▶ **Action item**: Look through the entries below for the line that contains "Redaksi (54, 963)", then set down that line and each one after it exactly, through the last.

[Records from a data collection]
::::
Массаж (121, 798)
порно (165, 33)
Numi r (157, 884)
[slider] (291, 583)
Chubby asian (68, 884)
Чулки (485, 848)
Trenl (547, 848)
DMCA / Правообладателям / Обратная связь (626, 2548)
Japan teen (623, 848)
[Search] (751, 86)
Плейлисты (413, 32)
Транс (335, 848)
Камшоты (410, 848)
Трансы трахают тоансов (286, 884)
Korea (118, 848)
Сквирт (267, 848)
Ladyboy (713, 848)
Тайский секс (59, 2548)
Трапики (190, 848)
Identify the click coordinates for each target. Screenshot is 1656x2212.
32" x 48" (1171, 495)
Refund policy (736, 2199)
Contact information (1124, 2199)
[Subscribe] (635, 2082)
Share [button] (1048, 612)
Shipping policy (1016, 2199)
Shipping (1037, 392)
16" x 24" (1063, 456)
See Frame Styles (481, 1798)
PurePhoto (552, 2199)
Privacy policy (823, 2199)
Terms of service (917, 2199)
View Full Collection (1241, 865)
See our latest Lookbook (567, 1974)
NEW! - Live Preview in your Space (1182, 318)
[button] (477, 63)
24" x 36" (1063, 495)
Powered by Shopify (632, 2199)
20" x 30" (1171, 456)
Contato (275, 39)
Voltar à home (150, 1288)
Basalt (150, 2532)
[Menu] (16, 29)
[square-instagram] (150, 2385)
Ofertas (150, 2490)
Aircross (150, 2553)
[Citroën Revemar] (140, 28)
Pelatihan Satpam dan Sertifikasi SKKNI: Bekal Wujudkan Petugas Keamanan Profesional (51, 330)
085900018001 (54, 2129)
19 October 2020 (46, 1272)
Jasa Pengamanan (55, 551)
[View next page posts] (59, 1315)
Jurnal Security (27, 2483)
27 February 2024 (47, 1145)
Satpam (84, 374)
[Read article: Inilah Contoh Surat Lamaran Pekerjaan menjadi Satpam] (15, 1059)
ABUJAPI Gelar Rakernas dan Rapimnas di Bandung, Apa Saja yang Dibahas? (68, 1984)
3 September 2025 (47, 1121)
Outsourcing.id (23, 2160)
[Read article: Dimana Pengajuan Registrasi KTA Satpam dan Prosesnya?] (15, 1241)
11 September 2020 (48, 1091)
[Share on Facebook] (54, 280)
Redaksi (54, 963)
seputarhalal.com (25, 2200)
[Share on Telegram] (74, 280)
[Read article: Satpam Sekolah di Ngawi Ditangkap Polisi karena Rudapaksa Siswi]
::::
▶ **Solution**:
Redaksi (54, 963)
seputarhalal.com (25, 2200)
[Share on Telegram] (74, 280)
[Read article: Satpam Sekolah di Ngawi Ditangkap Polisi karena Rudapaksa Siswi]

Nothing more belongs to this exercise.